- **WHAT TO PRODUCE**:
Scan the entries for the word "computer", and copy every line where it appears.

Records from a data collection
——
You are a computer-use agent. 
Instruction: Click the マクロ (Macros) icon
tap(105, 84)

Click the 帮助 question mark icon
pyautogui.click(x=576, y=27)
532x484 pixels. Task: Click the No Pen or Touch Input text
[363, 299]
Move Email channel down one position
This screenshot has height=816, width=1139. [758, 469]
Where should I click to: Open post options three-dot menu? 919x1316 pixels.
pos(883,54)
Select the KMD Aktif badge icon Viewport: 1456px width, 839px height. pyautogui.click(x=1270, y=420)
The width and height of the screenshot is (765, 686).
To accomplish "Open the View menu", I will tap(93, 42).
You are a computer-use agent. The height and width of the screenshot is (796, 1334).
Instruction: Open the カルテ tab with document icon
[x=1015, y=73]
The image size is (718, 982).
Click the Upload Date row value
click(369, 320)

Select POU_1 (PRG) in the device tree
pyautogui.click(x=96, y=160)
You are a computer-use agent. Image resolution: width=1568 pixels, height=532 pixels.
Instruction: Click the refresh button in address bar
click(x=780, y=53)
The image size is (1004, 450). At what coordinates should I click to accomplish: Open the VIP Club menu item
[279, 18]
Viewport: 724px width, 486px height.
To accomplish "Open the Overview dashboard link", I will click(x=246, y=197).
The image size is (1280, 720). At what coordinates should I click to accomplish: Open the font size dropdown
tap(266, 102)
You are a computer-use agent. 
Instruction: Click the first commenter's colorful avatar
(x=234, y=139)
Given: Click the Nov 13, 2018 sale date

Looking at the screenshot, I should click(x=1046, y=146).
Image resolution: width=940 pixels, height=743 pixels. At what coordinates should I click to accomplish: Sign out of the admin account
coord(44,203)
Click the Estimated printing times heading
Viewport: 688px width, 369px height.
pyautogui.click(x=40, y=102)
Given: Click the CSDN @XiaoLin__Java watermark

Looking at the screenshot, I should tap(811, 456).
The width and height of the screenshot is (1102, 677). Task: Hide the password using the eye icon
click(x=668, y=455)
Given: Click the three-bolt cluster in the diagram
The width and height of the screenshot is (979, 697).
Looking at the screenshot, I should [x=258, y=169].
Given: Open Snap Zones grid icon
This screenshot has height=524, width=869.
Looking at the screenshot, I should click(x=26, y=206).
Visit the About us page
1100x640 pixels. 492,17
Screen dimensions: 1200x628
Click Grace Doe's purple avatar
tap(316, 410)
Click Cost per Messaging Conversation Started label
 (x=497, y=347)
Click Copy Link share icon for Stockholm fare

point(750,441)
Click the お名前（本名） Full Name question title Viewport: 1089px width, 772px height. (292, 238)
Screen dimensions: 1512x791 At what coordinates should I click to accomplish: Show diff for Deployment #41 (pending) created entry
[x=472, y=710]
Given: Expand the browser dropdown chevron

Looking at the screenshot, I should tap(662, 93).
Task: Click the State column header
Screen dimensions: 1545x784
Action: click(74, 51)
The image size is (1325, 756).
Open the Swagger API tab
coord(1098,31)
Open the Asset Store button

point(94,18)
——
- **ANSWER TO THIS TASK**:
You are a computer-use agent. 
You are a computer-use agent. The height and width of the screenshot is (796, 1334).
You are a computer-use agent. Image resolution: width=1568 pixels, height=532 pixels.
You are a computer-use agent. 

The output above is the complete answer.